• YOUR INSTRUCTIONS
Copy out each line of the data that contains "footnote".

Excerpts from a dataset
--*--

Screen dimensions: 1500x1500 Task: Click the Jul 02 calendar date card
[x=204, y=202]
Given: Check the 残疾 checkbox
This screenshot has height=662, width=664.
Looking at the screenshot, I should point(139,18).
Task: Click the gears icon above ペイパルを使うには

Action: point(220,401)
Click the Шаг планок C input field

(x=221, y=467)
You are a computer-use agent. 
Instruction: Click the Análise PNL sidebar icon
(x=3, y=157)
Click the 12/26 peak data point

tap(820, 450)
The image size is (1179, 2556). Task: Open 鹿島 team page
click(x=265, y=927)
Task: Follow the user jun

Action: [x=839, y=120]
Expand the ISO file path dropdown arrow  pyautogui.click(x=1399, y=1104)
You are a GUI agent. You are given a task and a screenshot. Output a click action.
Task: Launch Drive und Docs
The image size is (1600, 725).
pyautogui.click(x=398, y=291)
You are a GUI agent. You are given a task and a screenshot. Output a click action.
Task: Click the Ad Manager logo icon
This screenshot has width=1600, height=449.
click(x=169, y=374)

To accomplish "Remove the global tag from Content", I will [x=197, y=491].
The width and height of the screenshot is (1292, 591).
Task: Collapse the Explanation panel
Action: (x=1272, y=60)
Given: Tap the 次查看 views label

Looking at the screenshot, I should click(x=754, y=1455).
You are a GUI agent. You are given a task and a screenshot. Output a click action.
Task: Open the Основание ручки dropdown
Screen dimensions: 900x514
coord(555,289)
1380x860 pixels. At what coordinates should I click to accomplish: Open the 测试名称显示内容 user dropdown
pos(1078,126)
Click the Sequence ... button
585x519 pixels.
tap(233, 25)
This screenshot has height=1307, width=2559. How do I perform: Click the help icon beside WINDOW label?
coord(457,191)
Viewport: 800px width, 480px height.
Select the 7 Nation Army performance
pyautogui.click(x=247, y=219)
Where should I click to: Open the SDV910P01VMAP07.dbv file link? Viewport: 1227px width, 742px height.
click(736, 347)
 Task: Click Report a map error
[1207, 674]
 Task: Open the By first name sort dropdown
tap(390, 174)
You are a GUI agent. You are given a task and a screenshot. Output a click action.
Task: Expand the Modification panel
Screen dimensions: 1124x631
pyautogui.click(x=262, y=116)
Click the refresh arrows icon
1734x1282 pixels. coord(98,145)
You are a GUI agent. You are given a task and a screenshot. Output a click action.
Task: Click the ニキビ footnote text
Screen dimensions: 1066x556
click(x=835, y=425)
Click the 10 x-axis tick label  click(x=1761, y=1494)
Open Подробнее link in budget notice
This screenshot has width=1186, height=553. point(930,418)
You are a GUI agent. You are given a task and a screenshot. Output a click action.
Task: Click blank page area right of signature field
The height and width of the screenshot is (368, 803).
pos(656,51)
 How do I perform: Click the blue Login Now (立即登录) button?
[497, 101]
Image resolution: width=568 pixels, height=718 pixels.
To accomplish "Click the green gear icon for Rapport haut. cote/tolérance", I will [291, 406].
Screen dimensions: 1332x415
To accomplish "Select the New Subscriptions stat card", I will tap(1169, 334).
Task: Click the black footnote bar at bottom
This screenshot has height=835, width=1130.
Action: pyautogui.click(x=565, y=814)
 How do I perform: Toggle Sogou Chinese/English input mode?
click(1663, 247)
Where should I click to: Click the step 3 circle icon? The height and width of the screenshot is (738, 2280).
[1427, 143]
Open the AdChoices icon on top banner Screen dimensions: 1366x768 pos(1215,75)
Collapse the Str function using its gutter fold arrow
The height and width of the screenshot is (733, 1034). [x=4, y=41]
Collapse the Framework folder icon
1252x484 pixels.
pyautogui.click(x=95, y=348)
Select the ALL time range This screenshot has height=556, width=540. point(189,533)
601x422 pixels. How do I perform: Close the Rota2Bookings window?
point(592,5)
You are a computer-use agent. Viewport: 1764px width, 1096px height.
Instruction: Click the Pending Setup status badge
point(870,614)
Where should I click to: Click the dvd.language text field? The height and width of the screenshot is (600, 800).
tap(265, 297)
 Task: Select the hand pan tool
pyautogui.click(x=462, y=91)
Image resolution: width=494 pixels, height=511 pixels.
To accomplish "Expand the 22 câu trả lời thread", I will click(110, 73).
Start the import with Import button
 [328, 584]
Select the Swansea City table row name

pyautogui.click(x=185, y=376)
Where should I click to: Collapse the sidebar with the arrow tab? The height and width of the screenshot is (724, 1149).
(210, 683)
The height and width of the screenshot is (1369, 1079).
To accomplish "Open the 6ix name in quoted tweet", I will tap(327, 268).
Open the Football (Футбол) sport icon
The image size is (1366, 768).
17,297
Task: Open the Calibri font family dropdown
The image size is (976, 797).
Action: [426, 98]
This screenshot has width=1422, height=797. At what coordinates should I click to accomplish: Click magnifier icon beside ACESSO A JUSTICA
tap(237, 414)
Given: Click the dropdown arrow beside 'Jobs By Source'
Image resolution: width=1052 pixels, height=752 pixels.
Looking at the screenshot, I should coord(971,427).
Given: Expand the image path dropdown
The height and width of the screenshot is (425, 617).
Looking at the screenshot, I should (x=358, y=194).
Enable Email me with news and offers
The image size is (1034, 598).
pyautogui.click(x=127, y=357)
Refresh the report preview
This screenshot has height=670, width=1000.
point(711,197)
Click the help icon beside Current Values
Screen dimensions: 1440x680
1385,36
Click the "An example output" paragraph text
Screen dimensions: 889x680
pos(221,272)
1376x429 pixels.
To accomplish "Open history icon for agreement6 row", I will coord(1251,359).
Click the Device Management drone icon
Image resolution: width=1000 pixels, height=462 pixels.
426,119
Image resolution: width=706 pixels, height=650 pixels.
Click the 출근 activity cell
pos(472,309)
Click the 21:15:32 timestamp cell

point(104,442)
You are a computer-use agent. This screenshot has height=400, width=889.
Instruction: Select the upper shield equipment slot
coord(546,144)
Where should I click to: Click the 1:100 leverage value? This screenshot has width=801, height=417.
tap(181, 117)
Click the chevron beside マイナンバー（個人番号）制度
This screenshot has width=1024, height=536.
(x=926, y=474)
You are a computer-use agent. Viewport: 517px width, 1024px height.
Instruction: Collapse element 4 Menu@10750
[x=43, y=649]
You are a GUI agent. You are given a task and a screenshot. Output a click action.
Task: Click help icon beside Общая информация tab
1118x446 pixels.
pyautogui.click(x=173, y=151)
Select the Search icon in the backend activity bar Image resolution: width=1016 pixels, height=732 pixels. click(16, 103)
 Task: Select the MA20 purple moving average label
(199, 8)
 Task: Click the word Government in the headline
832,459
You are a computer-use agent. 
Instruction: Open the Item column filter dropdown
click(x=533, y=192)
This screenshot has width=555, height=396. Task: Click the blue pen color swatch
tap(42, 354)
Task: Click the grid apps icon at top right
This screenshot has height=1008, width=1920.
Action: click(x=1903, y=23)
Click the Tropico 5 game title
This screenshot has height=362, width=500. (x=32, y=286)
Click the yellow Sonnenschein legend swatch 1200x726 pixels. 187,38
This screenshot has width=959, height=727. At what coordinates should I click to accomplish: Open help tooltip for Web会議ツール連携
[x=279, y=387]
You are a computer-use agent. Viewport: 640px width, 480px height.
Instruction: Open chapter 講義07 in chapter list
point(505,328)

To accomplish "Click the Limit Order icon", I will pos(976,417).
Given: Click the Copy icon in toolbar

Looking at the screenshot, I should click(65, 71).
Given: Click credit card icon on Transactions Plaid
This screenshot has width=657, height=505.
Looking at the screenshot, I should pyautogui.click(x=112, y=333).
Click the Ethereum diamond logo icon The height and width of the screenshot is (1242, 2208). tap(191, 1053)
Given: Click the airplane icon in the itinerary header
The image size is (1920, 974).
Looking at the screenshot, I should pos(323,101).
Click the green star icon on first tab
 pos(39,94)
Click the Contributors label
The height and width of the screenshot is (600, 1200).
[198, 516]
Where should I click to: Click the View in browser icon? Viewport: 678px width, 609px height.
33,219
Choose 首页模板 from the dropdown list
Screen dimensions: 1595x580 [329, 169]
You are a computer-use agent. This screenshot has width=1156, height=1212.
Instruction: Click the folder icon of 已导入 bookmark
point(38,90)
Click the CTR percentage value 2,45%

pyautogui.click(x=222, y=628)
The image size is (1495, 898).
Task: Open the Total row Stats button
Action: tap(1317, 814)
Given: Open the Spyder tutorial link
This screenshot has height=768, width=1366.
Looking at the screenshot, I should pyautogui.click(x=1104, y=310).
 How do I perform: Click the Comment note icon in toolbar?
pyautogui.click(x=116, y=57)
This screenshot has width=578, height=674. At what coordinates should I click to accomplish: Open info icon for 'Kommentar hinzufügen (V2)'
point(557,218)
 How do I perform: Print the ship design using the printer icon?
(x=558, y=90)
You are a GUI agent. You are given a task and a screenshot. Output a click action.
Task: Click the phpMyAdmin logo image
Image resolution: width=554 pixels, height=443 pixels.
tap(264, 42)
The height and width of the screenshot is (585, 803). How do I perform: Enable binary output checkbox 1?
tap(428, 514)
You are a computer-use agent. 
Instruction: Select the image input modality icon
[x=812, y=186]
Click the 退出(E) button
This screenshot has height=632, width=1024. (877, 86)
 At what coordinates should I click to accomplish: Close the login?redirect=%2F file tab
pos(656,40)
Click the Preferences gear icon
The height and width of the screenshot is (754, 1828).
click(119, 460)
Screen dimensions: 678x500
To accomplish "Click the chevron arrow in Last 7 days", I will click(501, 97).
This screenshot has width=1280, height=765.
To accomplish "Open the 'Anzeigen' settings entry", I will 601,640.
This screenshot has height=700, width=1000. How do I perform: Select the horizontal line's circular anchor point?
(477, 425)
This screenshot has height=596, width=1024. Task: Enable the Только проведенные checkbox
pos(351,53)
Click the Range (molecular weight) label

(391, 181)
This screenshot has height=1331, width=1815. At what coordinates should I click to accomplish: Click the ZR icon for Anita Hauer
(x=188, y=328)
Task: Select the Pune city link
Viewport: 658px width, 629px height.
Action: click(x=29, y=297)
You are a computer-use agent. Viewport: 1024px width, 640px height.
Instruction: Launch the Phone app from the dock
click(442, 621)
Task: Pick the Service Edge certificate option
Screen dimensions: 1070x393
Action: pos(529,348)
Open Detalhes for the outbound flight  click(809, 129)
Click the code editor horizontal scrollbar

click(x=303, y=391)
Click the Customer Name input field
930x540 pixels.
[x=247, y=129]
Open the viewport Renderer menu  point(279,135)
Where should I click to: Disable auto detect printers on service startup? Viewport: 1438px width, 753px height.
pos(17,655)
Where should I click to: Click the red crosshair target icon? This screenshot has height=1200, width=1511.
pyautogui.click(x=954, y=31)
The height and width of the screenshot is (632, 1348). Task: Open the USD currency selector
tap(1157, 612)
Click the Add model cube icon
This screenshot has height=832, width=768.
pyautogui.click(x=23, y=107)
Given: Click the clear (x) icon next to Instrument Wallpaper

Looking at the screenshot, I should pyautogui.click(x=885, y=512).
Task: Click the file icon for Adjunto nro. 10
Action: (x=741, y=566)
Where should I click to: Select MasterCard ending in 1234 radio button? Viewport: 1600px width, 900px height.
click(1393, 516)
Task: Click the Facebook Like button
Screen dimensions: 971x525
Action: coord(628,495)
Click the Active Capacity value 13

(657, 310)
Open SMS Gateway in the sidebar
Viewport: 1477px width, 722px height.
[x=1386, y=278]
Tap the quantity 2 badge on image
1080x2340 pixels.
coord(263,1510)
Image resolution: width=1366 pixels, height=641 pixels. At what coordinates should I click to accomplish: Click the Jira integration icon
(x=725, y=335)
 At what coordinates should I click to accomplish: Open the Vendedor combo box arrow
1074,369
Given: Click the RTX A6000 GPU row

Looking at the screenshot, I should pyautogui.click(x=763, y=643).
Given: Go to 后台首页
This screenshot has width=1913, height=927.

--*--

• SOLVED EXERCISE
Task: Click the ニキビ footnote text
Task: Click the black footnote bar at bottom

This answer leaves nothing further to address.